*PROBLEM REQUIREMENTS:*
The entries that follow include a run beginning at the line with "has height=615, width=838." and ending at the line with "Set priority with the exclamation mark icon"; restate that run word for word and leave the rest out.

[Stored items]
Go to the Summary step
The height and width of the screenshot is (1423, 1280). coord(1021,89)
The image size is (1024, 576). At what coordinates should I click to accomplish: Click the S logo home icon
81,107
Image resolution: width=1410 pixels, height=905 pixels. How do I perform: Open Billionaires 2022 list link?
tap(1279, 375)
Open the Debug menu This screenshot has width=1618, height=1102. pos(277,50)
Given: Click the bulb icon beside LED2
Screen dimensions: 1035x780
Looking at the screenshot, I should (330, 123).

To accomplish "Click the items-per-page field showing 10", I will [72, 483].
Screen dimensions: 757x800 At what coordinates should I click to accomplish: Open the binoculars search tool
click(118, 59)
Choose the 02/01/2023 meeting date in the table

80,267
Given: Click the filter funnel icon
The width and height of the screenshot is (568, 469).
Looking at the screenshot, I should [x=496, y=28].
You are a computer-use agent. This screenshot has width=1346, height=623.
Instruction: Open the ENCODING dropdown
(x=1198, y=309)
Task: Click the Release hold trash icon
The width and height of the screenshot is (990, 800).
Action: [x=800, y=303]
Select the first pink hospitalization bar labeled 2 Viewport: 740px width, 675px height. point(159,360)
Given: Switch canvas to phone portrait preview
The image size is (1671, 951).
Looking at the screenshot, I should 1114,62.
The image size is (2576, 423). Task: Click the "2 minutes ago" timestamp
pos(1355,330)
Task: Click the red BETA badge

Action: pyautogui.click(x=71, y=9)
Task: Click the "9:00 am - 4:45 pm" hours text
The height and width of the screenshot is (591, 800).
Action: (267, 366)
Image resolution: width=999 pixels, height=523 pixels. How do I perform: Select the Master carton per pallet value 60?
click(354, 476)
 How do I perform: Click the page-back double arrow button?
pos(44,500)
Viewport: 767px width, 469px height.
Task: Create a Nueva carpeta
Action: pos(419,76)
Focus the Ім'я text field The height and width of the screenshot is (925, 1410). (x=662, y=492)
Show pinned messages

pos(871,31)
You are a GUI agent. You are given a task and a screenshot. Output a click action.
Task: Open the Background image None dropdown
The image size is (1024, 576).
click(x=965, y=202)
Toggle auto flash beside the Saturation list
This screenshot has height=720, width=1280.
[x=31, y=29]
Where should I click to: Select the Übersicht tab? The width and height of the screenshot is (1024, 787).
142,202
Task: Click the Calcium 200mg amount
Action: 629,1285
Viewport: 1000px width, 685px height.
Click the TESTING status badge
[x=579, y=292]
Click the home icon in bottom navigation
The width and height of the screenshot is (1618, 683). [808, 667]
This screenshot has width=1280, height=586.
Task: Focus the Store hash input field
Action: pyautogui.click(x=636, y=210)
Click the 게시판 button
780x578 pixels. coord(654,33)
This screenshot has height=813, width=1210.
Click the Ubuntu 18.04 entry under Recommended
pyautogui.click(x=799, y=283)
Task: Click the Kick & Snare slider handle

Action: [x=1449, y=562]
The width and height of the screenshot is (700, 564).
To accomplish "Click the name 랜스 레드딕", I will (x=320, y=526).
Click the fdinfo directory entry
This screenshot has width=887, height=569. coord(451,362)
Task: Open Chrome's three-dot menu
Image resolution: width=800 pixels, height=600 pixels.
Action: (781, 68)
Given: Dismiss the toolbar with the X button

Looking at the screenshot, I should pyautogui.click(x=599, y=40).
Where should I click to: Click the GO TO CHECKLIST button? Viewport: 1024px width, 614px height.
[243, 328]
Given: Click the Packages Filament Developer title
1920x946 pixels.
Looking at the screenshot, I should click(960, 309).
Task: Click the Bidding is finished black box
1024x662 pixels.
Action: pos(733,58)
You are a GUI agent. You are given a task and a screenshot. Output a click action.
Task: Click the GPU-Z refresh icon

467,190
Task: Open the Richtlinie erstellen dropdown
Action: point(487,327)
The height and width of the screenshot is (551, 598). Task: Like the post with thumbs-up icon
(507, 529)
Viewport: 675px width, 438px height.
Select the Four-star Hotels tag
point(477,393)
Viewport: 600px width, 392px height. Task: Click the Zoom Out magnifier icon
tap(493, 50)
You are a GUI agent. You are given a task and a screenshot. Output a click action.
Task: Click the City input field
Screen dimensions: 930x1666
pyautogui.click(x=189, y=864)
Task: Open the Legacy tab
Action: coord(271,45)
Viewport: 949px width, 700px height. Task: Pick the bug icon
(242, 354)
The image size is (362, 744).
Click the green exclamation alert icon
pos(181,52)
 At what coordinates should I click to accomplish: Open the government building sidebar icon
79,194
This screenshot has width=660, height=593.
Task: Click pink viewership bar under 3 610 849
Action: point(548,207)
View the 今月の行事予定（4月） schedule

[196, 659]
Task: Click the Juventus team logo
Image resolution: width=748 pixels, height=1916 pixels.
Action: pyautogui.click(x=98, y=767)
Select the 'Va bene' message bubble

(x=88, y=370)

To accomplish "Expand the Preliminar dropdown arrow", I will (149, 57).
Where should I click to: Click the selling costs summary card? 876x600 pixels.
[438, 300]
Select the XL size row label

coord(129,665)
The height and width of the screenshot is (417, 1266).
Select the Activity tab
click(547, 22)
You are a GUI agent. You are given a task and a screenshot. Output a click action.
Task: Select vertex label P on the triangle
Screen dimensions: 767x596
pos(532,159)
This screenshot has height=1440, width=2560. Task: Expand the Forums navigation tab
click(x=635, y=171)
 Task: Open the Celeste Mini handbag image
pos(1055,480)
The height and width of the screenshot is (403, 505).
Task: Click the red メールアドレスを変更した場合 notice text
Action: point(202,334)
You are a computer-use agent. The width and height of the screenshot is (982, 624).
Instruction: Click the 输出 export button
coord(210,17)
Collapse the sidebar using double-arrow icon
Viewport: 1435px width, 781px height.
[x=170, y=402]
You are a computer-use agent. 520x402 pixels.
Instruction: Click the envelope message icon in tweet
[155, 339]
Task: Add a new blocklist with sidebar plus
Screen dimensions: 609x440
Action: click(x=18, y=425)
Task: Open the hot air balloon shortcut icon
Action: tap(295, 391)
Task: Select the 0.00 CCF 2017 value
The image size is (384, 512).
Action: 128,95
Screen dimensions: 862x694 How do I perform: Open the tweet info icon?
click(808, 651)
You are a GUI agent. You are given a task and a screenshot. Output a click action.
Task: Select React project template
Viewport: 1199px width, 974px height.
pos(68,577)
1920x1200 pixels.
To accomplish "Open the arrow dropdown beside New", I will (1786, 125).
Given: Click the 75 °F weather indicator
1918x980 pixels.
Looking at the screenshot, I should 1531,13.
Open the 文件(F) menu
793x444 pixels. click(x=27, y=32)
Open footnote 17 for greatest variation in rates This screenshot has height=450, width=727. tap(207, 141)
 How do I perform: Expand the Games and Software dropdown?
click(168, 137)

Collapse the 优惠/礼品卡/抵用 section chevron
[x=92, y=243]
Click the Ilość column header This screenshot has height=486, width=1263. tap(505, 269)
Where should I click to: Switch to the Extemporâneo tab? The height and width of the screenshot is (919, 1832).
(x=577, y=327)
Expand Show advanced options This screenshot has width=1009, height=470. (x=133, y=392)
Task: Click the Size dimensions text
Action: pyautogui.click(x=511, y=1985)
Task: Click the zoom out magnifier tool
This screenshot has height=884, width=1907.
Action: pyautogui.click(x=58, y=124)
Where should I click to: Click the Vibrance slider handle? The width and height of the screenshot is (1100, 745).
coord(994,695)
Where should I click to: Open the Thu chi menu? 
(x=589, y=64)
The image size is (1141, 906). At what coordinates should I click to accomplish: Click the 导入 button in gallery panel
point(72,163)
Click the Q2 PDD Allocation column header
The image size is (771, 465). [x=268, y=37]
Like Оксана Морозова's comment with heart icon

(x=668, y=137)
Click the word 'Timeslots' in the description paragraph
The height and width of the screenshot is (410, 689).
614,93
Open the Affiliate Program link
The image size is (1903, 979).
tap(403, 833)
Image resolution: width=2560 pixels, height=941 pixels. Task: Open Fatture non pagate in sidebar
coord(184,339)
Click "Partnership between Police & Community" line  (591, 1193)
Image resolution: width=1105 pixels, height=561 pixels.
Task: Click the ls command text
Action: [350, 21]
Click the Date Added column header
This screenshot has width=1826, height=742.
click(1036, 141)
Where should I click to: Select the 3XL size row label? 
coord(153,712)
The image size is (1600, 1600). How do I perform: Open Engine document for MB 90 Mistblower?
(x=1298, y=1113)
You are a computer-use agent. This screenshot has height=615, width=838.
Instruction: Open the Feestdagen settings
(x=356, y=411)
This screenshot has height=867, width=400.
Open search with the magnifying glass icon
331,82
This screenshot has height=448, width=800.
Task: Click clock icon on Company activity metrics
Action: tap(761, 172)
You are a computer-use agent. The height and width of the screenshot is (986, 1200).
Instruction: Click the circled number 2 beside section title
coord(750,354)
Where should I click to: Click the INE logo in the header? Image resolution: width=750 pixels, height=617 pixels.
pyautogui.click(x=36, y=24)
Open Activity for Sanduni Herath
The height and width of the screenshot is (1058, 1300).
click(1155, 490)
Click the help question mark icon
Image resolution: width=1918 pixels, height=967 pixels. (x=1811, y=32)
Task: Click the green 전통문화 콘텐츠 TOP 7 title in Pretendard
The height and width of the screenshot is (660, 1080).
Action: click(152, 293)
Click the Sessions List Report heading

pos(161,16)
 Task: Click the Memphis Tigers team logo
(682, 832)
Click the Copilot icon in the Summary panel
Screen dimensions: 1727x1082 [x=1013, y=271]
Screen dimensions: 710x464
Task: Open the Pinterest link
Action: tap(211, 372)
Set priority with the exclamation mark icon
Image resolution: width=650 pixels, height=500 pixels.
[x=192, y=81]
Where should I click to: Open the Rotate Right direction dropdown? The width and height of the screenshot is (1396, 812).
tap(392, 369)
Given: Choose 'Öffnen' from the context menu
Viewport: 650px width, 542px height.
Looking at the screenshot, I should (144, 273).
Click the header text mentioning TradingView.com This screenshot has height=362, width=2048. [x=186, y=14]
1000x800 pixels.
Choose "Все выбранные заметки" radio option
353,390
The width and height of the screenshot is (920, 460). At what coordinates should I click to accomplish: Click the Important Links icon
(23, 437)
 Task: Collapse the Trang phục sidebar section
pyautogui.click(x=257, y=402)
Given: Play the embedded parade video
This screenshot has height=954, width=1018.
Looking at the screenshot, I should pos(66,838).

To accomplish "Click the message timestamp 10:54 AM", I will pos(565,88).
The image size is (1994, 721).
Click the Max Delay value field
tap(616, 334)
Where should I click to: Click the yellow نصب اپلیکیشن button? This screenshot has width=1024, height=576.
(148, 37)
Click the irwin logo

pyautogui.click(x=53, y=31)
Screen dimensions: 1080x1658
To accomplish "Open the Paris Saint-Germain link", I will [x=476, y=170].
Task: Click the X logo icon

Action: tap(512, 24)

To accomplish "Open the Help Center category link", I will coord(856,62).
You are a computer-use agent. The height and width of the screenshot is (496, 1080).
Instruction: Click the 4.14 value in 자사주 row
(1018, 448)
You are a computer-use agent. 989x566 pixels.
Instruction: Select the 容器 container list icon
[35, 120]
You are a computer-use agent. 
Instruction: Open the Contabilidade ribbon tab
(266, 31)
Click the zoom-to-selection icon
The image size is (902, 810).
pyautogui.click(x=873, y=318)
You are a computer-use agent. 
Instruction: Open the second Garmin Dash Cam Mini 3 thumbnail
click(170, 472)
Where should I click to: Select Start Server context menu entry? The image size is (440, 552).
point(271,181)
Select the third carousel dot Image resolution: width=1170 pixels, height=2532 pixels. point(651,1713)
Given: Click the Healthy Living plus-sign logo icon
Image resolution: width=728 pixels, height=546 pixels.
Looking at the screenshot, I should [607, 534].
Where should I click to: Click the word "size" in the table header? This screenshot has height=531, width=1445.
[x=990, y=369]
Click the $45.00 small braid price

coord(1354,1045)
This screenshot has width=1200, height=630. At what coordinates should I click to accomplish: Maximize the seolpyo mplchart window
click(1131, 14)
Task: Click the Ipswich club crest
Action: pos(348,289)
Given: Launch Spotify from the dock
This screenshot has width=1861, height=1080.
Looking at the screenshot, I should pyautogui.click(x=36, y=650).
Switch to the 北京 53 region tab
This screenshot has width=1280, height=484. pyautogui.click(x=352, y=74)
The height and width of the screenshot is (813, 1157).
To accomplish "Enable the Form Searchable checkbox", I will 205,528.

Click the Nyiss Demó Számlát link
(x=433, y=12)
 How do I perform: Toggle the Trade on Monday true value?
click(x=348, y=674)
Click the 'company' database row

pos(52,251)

*SOLUTION:*
You are a computer-use agent. This screenshot has height=615, width=838.
Instruction: Open the Feestdagen settings
(x=356, y=411)
This screenshot has height=867, width=400.
Open search with the magnifying glass icon
331,82
This screenshot has height=448, width=800.
Task: Click clock icon on Company activity metrics
Action: tap(761, 172)
You are a computer-use agent. The height and width of the screenshot is (986, 1200).
Instruction: Click the circled number 2 beside section title
coord(750,354)
Where should I click to: Click the INE logo in the header? Image resolution: width=750 pixels, height=617 pixels.
pyautogui.click(x=36, y=24)
Open Activity for Sanduni Herath
The height and width of the screenshot is (1058, 1300).
click(1155, 490)
Click the help question mark icon
Image resolution: width=1918 pixels, height=967 pixels. (x=1811, y=32)
Task: Click the green 전통문화 콘텐츠 TOP 7 title in Pretendard
The height and width of the screenshot is (660, 1080).
Action: click(152, 293)
Click the Sessions List Report heading

pos(161,16)
 Task: Click the Memphis Tigers team logo
(682, 832)
Click the Copilot icon in the Summary panel
Screen dimensions: 1727x1082 [x=1013, y=271]
Screen dimensions: 710x464
Task: Open the Pinterest link
Action: tap(211, 372)
Set priority with the exclamation mark icon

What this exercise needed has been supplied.